Finding the way to a fixed gear position

©Barry Sandland/TIMB - Man with a Flandria classic bike converted to a fixed gear

©Barry Sandland/TIMB – Can we blame the internet for the rapid spread of the fixed wheel culture?

“I made the jump to a fixed gear because of the internet. I stumbled across the documentary about New York bike messengers and I saw it was very popular there. I started looking into the subject and found, in the centre of the city, it is really very efficient. You gain a lot of time. There are a few hills in Brussels that offer a challenge and I look at them. But you know that if you have gone up a hill once, the next time you are going to handle it. “

Photographer’s notes: There are a few really good films about fixed gear messenger cyclists, particularly New York.
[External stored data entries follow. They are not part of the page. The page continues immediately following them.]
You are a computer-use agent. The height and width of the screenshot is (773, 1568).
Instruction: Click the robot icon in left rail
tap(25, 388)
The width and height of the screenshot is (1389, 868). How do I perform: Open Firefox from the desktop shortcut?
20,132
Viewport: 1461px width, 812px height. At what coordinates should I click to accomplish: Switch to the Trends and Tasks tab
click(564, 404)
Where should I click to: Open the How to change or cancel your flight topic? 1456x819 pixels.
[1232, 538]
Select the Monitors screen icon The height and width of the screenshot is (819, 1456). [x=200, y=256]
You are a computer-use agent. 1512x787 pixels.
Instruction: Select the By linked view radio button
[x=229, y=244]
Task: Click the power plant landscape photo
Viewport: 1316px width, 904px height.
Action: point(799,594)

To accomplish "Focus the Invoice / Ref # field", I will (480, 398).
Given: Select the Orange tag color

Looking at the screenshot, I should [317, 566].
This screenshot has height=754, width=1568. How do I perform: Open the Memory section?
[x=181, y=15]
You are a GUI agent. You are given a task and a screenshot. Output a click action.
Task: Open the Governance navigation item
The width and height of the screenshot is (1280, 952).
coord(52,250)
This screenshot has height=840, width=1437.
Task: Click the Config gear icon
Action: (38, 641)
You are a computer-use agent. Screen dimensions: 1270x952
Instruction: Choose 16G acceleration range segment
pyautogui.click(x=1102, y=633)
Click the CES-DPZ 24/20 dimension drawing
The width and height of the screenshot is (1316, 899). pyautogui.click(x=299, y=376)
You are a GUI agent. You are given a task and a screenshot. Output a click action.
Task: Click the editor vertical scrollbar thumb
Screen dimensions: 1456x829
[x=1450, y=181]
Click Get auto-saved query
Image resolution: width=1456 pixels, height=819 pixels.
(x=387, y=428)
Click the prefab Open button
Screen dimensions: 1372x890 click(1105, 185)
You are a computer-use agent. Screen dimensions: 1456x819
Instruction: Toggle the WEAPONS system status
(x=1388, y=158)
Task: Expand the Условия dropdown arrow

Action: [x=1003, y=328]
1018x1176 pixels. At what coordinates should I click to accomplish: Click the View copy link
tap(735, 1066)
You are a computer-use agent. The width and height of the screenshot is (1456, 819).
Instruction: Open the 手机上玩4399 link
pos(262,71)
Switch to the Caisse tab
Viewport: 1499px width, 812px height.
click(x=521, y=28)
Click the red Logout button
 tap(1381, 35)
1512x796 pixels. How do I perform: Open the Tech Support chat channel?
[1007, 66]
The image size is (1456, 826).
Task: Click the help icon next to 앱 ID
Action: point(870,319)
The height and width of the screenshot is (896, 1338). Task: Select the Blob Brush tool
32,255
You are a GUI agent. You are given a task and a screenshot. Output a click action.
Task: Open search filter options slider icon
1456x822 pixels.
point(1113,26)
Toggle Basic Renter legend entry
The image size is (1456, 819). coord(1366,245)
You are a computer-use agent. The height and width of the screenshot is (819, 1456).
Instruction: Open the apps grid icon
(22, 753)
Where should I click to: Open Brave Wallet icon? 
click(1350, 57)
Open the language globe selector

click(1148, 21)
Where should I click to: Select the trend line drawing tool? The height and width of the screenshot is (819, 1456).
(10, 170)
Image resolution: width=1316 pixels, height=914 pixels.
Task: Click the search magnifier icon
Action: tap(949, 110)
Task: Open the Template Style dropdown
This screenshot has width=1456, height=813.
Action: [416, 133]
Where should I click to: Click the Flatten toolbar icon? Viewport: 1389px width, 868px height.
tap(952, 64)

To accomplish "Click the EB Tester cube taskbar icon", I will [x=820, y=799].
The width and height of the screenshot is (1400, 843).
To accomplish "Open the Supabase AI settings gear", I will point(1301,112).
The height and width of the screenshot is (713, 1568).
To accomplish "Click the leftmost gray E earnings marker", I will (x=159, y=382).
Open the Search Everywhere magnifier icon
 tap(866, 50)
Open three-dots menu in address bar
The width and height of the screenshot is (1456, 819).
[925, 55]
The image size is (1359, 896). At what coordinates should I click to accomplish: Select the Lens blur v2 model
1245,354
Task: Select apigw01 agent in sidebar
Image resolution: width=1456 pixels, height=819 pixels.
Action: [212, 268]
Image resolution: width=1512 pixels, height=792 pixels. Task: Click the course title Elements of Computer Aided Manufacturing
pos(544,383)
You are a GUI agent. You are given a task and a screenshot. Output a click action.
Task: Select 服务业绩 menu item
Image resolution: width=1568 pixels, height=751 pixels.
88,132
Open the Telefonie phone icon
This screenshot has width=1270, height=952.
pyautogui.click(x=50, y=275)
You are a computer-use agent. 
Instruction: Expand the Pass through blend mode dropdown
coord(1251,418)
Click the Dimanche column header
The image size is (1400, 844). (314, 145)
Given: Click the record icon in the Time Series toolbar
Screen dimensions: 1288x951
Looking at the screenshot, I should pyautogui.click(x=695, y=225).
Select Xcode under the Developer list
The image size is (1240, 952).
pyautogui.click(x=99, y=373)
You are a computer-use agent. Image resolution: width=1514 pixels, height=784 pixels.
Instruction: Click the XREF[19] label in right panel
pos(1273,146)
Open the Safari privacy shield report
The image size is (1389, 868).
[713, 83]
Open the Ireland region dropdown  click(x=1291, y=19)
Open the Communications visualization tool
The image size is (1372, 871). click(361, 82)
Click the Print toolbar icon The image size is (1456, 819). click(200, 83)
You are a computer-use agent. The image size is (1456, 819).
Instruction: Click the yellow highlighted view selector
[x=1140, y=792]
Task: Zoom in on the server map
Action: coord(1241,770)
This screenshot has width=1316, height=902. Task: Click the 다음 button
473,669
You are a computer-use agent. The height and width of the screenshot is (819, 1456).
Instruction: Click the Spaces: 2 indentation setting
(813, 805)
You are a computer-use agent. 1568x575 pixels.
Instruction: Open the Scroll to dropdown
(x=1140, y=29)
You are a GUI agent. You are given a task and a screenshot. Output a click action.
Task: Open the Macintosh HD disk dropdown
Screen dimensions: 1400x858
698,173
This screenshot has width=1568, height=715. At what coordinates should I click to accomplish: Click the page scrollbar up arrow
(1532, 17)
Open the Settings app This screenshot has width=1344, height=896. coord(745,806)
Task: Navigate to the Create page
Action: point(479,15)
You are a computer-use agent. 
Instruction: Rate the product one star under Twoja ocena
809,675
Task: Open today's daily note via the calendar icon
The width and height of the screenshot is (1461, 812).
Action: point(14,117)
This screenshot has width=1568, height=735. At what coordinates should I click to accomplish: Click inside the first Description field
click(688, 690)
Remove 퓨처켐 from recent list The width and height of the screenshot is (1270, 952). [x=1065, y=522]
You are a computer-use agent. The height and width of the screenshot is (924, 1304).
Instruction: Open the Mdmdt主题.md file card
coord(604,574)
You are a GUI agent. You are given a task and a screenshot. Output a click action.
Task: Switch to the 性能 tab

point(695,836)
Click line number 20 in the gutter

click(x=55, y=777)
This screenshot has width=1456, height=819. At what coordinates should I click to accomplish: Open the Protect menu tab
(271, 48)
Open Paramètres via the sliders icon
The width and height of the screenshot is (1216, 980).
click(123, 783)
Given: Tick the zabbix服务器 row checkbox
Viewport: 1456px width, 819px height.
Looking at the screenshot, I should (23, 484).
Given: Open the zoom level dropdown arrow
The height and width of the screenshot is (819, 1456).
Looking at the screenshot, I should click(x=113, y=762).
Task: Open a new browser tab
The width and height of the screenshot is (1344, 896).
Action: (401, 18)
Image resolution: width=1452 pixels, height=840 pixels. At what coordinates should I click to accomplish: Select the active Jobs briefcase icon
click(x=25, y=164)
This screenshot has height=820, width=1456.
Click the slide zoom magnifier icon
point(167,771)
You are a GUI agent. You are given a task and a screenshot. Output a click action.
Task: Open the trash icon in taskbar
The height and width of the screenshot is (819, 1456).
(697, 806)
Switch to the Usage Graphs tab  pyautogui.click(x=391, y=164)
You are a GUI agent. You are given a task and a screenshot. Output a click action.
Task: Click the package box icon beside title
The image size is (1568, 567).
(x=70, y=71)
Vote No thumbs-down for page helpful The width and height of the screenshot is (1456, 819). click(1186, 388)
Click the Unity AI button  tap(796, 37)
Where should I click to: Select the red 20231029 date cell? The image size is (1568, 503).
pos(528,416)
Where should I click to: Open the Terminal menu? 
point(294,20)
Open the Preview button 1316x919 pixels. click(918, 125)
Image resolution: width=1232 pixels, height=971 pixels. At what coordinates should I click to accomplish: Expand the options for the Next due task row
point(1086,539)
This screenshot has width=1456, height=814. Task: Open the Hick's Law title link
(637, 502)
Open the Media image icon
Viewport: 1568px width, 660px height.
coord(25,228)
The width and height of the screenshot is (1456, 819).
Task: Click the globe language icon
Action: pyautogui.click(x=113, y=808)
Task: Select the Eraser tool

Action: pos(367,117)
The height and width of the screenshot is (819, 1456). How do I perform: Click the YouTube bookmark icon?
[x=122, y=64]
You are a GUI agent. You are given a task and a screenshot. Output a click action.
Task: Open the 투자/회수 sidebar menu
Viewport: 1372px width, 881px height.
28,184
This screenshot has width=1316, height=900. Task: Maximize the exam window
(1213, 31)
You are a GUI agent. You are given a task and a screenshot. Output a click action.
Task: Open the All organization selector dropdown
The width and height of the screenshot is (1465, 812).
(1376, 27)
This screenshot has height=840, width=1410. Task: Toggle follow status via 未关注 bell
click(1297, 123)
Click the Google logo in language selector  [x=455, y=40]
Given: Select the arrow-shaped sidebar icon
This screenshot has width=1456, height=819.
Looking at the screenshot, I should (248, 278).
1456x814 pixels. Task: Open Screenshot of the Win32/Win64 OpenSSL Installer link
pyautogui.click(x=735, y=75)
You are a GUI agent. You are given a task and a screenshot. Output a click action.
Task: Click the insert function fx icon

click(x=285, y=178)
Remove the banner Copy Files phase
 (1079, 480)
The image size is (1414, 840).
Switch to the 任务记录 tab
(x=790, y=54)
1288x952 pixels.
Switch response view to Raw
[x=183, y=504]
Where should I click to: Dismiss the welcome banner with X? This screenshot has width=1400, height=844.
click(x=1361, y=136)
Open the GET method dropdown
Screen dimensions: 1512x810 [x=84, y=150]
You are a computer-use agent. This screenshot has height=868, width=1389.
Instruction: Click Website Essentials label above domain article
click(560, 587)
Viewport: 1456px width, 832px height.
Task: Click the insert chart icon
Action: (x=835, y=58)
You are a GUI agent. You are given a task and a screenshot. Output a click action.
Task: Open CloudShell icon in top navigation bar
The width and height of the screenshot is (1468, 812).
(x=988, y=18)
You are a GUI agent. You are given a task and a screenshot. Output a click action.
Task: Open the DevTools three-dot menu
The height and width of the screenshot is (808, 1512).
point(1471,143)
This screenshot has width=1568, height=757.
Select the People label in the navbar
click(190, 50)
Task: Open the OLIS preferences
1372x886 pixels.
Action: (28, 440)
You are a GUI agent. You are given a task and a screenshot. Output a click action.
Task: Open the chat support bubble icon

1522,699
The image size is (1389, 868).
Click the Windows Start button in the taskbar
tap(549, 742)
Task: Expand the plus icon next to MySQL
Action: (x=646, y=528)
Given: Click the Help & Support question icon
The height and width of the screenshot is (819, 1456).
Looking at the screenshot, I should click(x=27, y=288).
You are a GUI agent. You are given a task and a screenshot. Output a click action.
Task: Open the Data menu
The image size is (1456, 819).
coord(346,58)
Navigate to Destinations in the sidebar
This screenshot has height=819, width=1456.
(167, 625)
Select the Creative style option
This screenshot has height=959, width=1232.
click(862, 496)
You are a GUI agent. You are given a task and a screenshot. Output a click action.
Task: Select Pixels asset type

There is an annual race for messengers. The rules are the bikes must be fixed gear and no brakes. Some of the footage is frightening.

Some of the footage was done well before minister cameras were commonplace. In Line of Sight, Lucas Brunelle, the director/camera man (everything) strapped multiple cameras to his helmet and then showed some expertise in following the messengers as they zig-zagged traffic, intersections and random road hazards. Line of Sight link here…

Of course, the audio has been recently muted, but the trailer is also great… Line of Sight Trailer

And if you are addicted, (Rules: Fixed Gear Only; No Brakes) then this version of messenger riding in multiple cities. Bike Messenger Races

The footage has always made me smile. We can marvel at the bike handling skills of the rider, the person setting the path, while not understanding the skill that comes in being able to follow. It is like watching National Geographic films of a man scaling a cliff face and the determination shown – but failing  to understand that, right next to him, is another man onto cliff face, taking the same risk, but holding a heavy camera, obsessed with framing the image and focusing the lens. Talk about multi-tasking.